Write out these lines exactly as they appear.

━━━━━ Information supplied

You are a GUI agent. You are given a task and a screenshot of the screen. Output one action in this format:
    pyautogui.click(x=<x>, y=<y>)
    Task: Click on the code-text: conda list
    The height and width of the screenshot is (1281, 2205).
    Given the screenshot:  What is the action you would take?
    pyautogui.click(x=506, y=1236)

━━━━━━━━━━

- _Response area_:
You are a GUI agent. You are given a task and a screenshot of the screen. Output one action in this format:
    pyautogui.click(x=<x>, y=<y>)
    Task: Click on the code-text: conda list
    The height and width of the screenshot is (1281, 2205).
    Given the screenshot:  What is the action you would take?
    pyautogui.click(x=506, y=1236)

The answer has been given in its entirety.